Early Alexandrians used these wooden ship remnants in a ca. late 18th century effort to make new land, extending the shoreline to the deeper channel of the Potomac River and creating a viable international port. These artifacts are tangible pieces of Alexandria’s maritime heritage, representing the City’s transformation to a bustling post-Revolutionary War harbor. The ships provide an important and unparalleled data source for understanding 18th century ship building and the land-making process.

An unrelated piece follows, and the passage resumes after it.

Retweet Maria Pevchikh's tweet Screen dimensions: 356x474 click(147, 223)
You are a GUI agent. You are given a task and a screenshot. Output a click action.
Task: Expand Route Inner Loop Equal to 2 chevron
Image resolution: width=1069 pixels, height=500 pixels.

Archaeologists, conservators, and EYA worked together to record and dismantle the hull remnants from 44AX235 into individual timbers. The City of Alexandria transported those timbers to a warehouse where they have been temporarily stored in large pools of water and kept wet and stable. A team from the Conservation Research Lab (CRL) at Texas A&M University, documented each of the over 1,000 timbers using a 3D laser scanner. From these individual scans they created physical and digital models of the three ship remnants.
A team from several city departments, archaeologists, and a Maryland Archaeological Conservation Lab conservator began developing a medium-term solution for storing the timbers shortly after they were excavated. After carefully considering several alternative solutions and locations, the team decided that Ben Brenman Pond was the most feasible option. The timbers were wrapped and transported to the pond site. Once there, a contracted archaeological consulting firm with scientific divers placed the timbers in the pond and recorded their location and site. Three interpretive signs located around Ben Brenman Pond will explain how the ship remnants were excavated, documented, and preserved. A future goal outside the scope of the current project is the selective conservation of some timbers that will not be placed in the pond. These will be retained and kept stable in a large pool of water for ease of access.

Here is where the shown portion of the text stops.